::: PROVIDED ENTRIES :::

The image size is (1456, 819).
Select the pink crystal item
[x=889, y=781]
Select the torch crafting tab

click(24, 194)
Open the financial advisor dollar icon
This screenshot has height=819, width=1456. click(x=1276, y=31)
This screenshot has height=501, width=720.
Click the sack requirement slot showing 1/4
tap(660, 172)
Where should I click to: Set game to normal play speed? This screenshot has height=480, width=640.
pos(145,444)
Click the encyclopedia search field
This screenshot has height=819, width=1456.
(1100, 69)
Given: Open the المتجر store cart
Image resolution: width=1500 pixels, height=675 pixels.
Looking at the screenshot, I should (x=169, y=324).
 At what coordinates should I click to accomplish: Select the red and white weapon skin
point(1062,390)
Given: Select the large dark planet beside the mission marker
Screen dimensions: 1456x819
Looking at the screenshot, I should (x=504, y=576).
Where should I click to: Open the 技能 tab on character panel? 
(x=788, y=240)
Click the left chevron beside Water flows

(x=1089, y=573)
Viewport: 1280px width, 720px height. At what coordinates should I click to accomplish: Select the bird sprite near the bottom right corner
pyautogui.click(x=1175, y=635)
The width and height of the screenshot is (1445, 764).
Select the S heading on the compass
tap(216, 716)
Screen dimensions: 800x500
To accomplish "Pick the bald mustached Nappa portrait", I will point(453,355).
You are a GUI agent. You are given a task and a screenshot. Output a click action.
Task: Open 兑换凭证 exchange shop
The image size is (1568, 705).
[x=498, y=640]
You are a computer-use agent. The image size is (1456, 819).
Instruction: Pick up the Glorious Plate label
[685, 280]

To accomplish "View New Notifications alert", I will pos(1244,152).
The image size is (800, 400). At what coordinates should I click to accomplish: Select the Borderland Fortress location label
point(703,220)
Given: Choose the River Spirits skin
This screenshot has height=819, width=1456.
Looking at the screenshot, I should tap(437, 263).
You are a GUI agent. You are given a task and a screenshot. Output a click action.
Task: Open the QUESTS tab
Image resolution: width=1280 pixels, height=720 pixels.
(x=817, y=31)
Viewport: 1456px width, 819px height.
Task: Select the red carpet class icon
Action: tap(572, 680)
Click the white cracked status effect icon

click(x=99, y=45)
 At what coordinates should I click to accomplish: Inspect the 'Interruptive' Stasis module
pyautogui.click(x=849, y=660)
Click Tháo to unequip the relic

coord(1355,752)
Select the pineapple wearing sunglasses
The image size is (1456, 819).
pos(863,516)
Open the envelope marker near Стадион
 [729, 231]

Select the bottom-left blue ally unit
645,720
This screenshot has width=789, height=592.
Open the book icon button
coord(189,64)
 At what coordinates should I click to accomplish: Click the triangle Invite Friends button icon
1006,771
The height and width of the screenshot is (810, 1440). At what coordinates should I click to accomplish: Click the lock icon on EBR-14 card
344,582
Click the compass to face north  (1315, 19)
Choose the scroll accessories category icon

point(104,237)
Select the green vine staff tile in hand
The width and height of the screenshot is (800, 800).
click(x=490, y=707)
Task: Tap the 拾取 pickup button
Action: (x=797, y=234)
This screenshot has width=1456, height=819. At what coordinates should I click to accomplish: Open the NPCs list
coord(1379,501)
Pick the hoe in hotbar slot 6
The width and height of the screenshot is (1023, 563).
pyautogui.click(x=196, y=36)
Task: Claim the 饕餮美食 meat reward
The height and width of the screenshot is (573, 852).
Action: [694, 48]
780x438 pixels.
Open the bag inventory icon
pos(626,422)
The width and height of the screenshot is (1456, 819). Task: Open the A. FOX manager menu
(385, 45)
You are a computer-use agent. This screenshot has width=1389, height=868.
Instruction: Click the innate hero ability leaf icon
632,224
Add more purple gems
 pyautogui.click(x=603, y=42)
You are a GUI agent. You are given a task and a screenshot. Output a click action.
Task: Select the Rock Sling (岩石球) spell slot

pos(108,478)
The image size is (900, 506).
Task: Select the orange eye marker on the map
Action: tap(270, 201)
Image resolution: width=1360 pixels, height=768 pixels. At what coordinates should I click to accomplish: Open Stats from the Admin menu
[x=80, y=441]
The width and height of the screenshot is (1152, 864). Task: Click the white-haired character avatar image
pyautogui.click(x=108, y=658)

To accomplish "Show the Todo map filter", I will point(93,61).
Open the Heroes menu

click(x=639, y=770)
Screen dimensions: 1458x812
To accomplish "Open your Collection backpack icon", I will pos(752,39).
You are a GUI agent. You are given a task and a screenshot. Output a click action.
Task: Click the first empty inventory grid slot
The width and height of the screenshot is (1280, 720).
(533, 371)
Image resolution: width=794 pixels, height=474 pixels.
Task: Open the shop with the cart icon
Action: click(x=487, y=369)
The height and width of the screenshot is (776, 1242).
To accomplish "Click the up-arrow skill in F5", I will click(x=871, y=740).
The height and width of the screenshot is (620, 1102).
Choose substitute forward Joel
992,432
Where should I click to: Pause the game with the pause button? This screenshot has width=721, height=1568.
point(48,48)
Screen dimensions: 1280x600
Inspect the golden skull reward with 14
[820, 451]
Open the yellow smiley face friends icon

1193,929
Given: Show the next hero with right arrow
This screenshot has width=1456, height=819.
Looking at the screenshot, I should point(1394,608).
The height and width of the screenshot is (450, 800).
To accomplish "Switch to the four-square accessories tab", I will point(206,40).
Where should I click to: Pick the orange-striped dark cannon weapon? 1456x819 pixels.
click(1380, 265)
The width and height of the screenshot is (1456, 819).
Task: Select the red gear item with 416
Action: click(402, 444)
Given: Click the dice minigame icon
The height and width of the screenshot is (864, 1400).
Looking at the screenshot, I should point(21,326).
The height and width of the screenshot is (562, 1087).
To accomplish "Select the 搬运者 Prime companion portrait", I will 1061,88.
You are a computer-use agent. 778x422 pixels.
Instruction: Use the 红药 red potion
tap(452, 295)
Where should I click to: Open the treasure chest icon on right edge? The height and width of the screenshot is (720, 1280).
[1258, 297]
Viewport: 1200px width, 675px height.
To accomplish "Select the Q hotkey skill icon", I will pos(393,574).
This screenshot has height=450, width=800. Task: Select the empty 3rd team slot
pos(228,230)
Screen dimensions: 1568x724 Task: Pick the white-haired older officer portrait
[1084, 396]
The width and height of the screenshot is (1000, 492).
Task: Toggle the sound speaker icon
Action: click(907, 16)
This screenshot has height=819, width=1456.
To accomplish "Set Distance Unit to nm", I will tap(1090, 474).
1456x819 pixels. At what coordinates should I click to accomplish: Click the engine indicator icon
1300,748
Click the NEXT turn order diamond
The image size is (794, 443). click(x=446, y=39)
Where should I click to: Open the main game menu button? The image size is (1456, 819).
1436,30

:::

| REQUIREMENT |
Please rewrite the items starting at the line containing "Given: Select the" and ending at the line containing "I will point(453,355).", renaming "compass" to "dial" and leaving everything else unchanged.

| CORRECT OUTPUT |
Given: Select the large dark planet beside the mission marker
Screen dimensions: 1456x819
Looking at the screenshot, I should (x=504, y=576).
Where should I click to: Open the 技能 tab on character panel? 
(x=788, y=240)
Click the left chevron beside Water flows

(x=1089, y=573)
Viewport: 1280px width, 720px height. At what coordinates should I click to accomplish: Select the bird sprite near the bottom right corner
pyautogui.click(x=1175, y=635)
The width and height of the screenshot is (1445, 764).
Select the S heading on the dial
tap(216, 716)
Screen dimensions: 800x500
To accomplish "Pick the bald mustached Nappa portrait", I will point(453,355).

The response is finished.